If yesterday was about analysing the challenges facing the region, today was about coming up with solutions. Here are some of the highlights from the final day of the World Economic Forum on Latin America.

The secret to a more productive region

After almost a decade of growth, Latin America has had two years of recession to contend with, threatening to reverse some of the gains it has made. Leaders in Buenos Aires have been full of ideas to help boost regional productivity, largely centering on education and skills development.

But Ricardo Hausmann of Harvard University had another suggestion: open up to immigrants.

“Part of the reason Panama has grown so much is because, by Latin American standards, it has a relatively open immigration policy,” he said, picking up on a point he had already made in previous sessions. “We have carried out studies showing that the productivity of locals is dramatically increased when they work with foreigners.”

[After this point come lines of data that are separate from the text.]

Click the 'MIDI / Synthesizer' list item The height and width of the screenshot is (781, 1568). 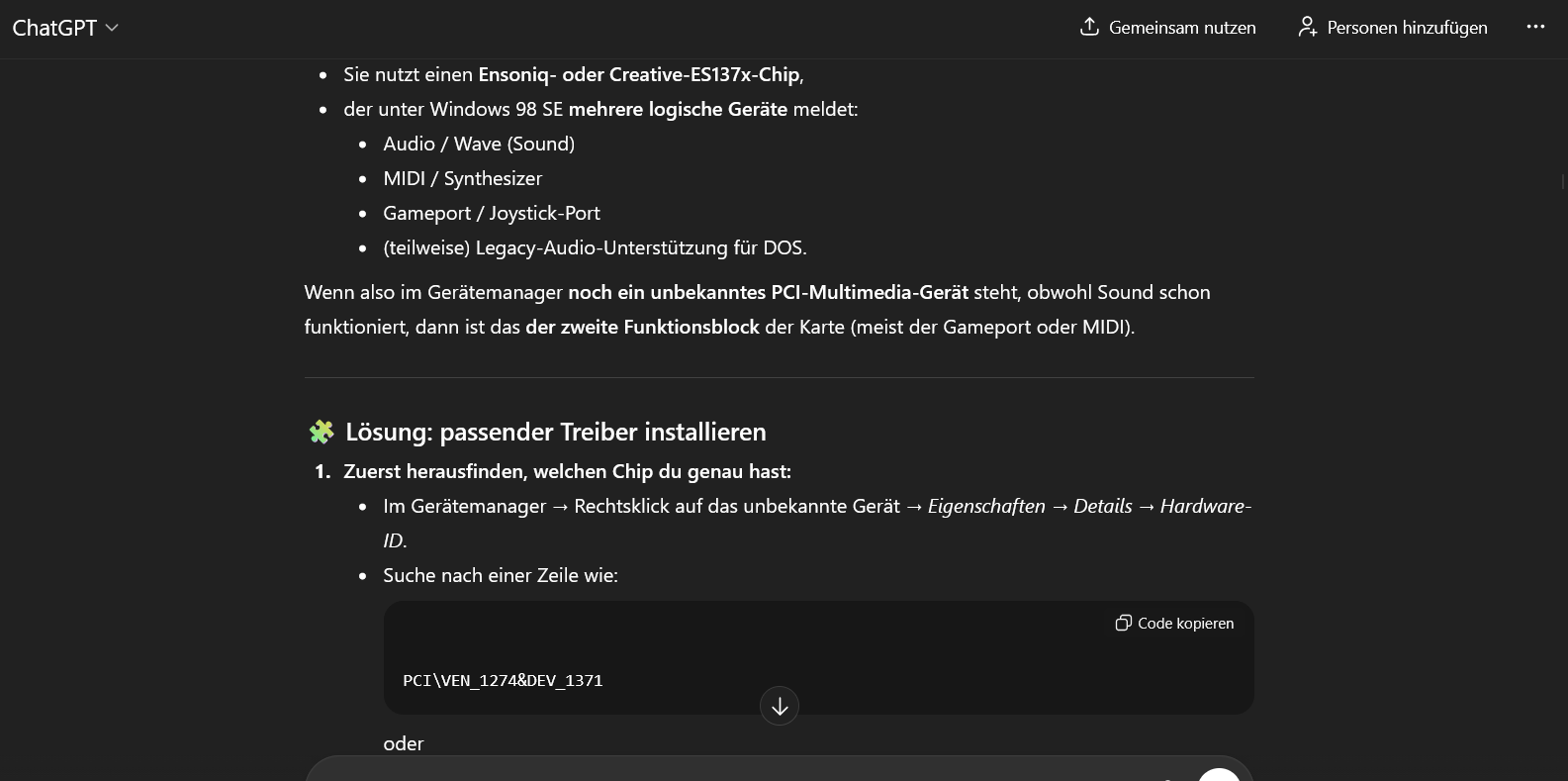pyautogui.click(x=463, y=178)
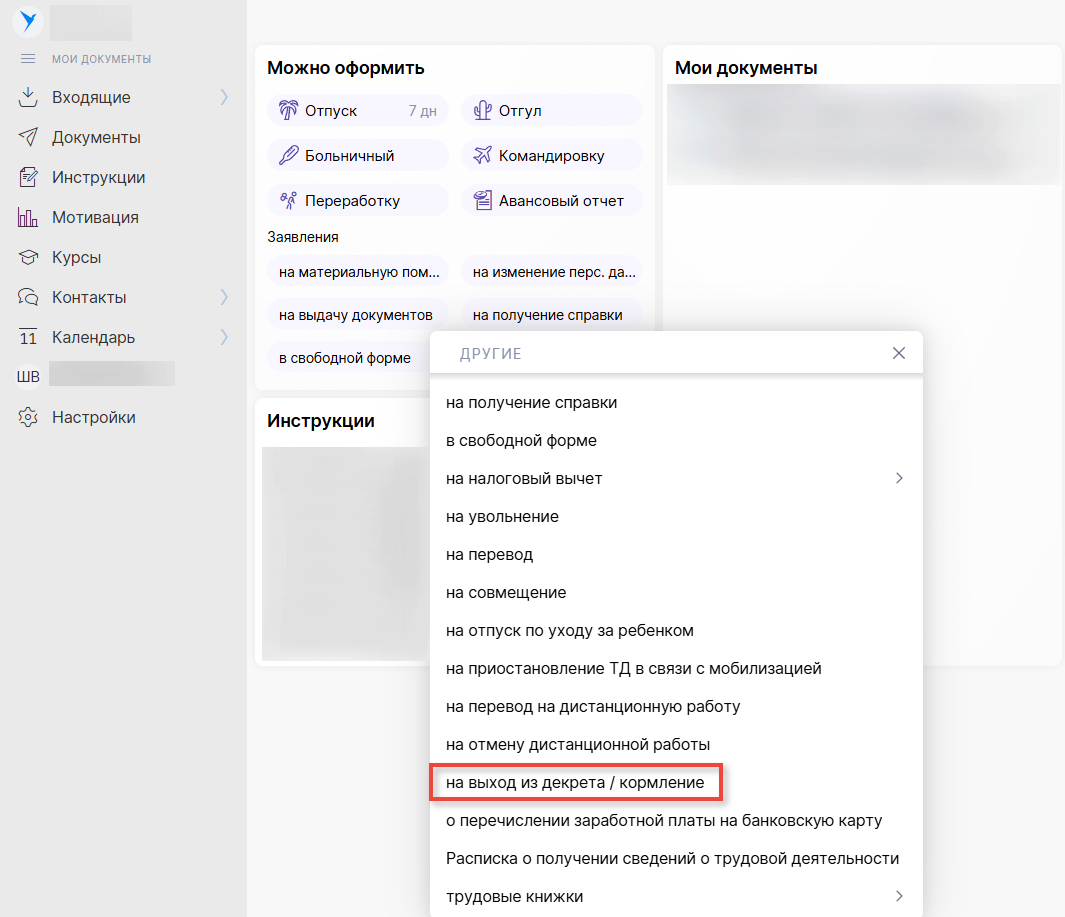Select на увольнение from list
Image resolution: width=1065 pixels, height=917 pixels.
(x=502, y=517)
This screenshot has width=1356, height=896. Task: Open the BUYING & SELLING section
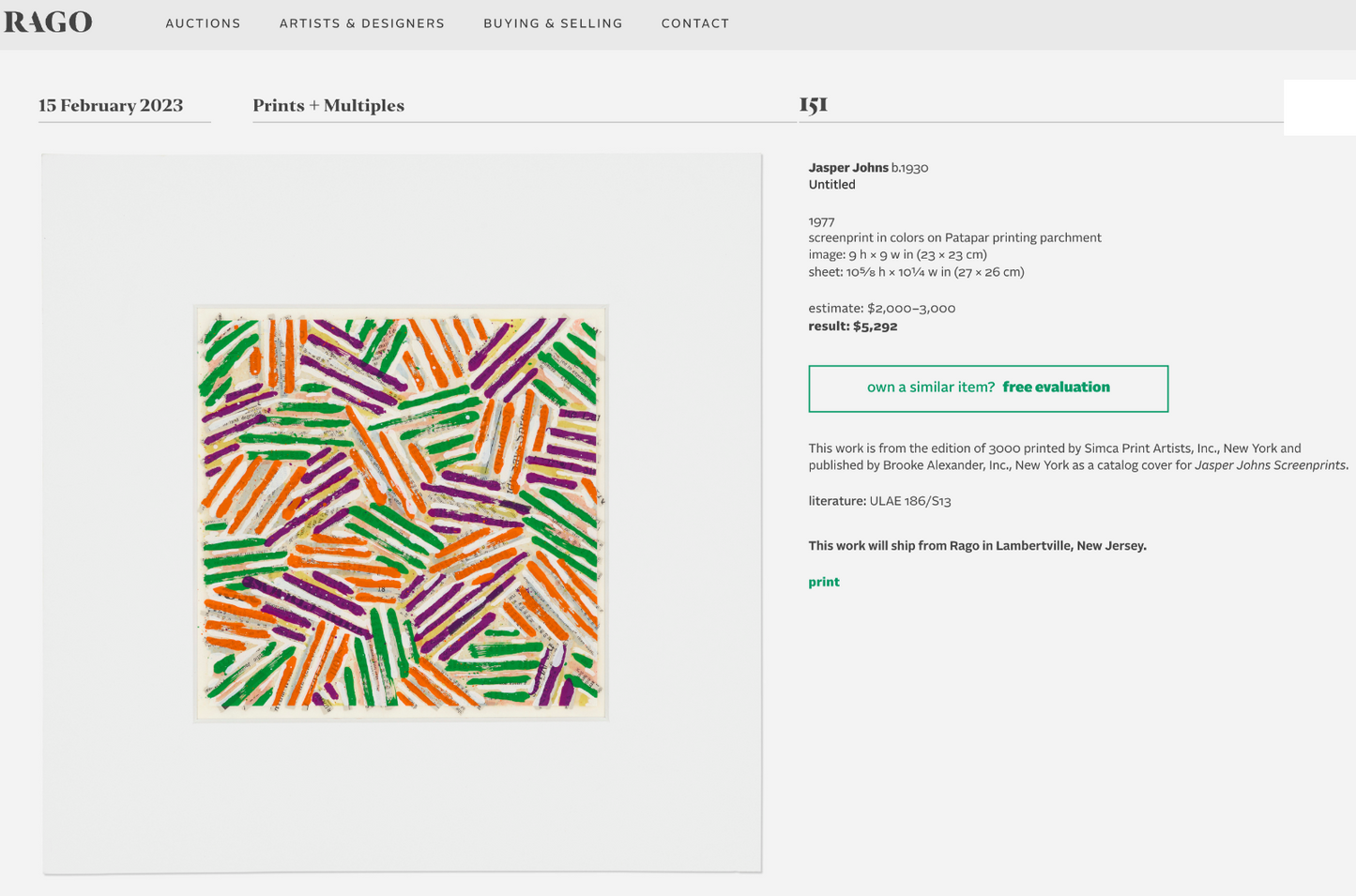(553, 23)
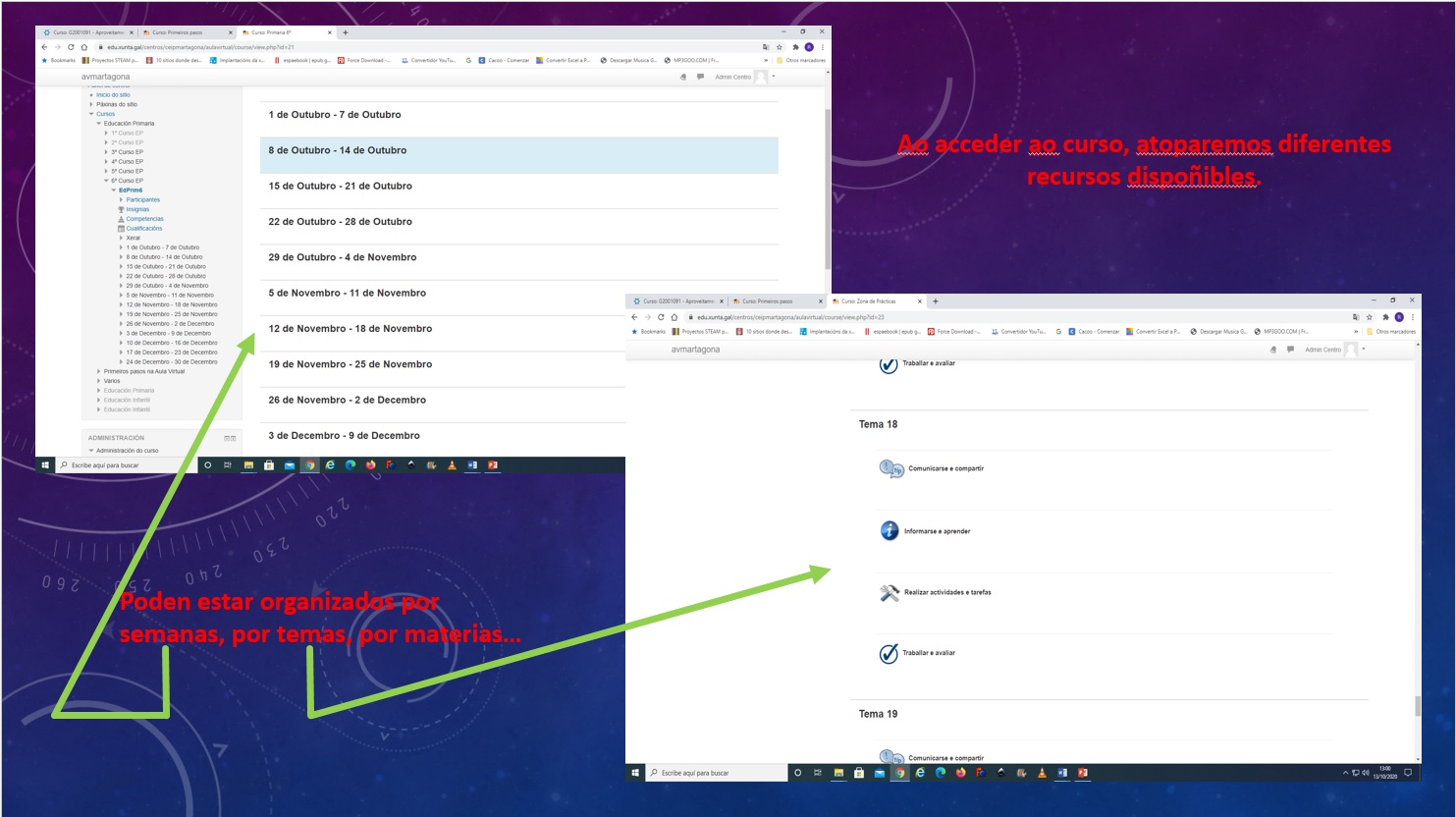Click the reload icon in the Primaria 6º browser window
Viewport: 1456px width, 817px height.
tap(71, 47)
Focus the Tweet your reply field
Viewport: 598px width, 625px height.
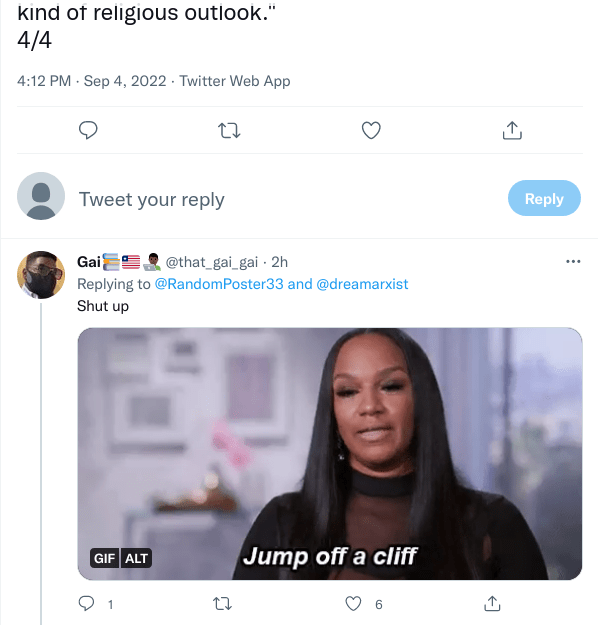(287, 199)
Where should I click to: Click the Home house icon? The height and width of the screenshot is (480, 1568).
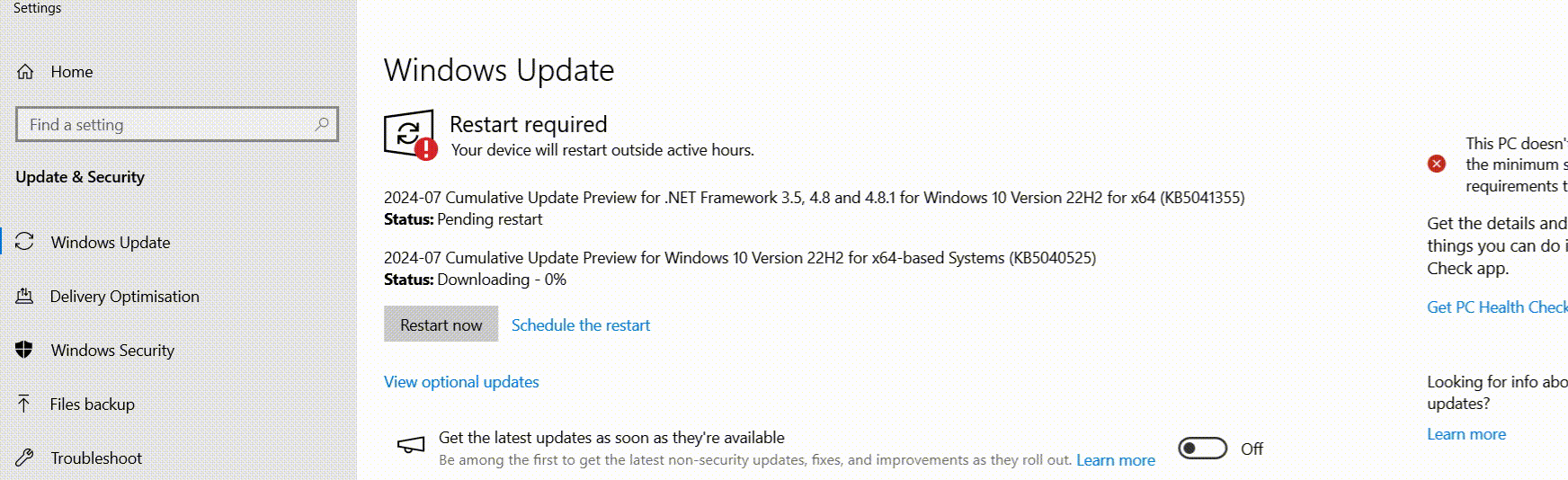pyautogui.click(x=25, y=72)
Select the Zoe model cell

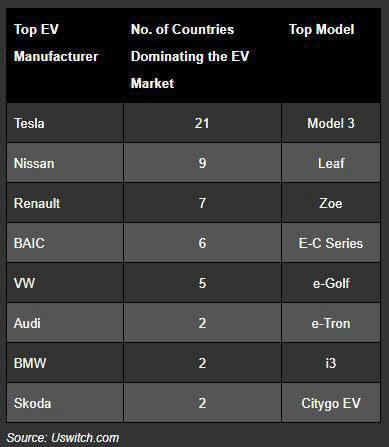tap(331, 203)
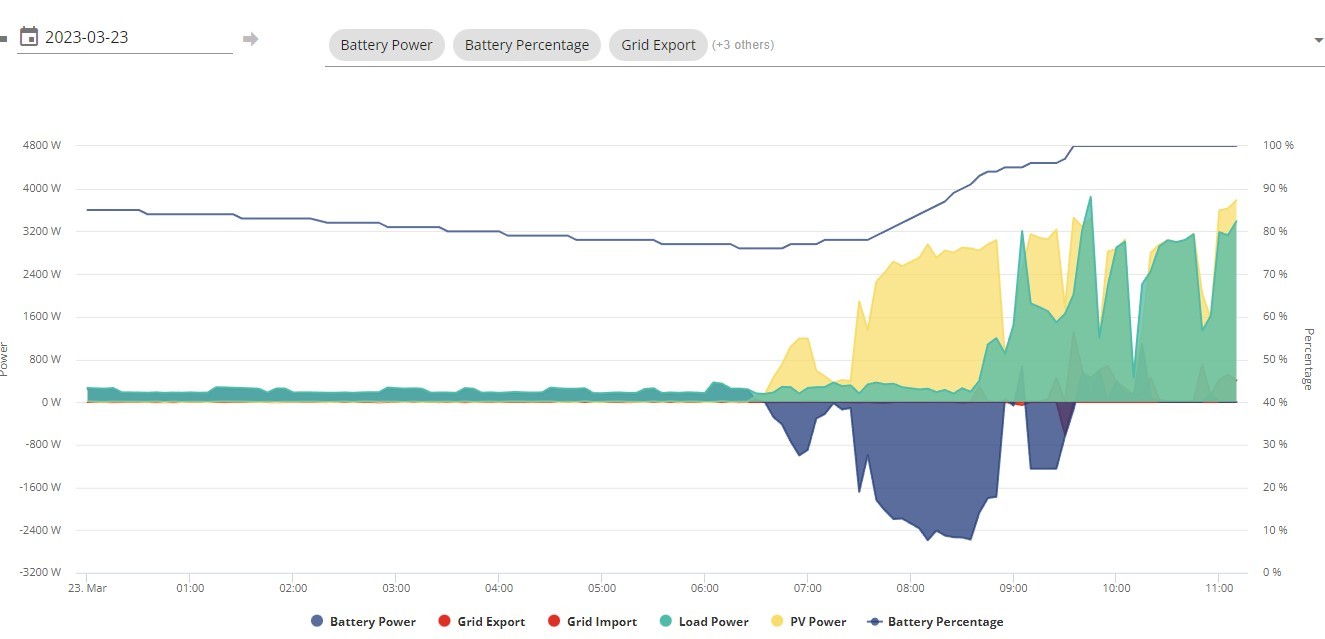Click the Battery Power legend color dot
The width and height of the screenshot is (1325, 639).
click(318, 621)
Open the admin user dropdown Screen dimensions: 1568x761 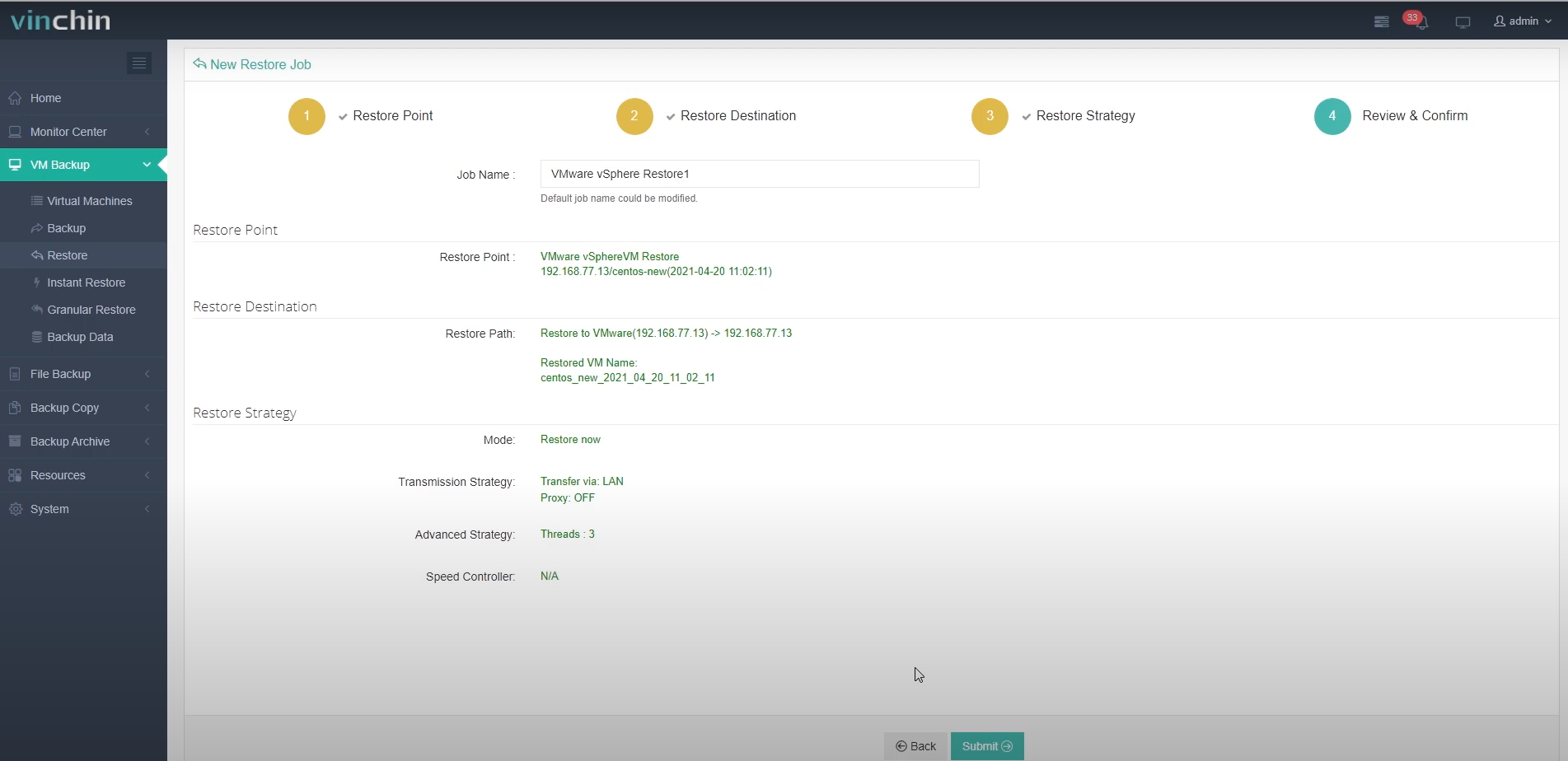tap(1522, 21)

Focusing on its competitive edge

Another way for Latin America to overcome the challenges it faces is to focus on what it does best. One of those areas is alternative energy. “Latin America is a leader in renewable energy,” Luca D’Agnese of Italian energy firm Enel noted in a session.

Indeed, according to a 2016 report, countries in Latin America and the Caribbean have some of the most ambitious clean energy targets in the world. As this Forum video shows, some countries in the region are running almost entirely on renewables.

Making Latin America safer

As Robert Muggah of the Igarapé Institute wrote on Agenda this week, Latin America is the most violent region in the world – even as homicide rates fall in other parts of the world.

“Latin America has long been the world’s most murderous part of the world, experiencing some 2.5 million homicides since 2000.”

Today we heard of bold plans to tackle this problem and halve homicide rates over the next 10 years through a new initiative, Instito de Vida. “This target might sound ambitious,” Ilona Szabó de Carvalho, also of the Igarapé Institute, told participants in a briefing. “But it can be done. In fact, many cities – Medellín, São Paulo – are already doing so.”

Federico Gutiérrez, the mayor of Medellín, was there to share some insights into how this progress could be replicated across the region.

“In the 1990s, Medellín was the most violent city in the world,” he explained. “There were socially marginalized areas where the state was absent, and then criminals filled that void.”

Getting to grips with the problem didn’t involve ramping up police presence or sending more people to prison; instead it involved policy-makers working with society, addressing the problem in a holistic way, and tackling the root causes rather than the effects.

“If we see that young people who end up as criminals are also those who are dropping out of school at an early age, then we need to get in there early and stop them from dropping out,” Gutiérrez said as an example. “Much progress has been made in Medellín, but there’s still a lot to do – you can never stop working.”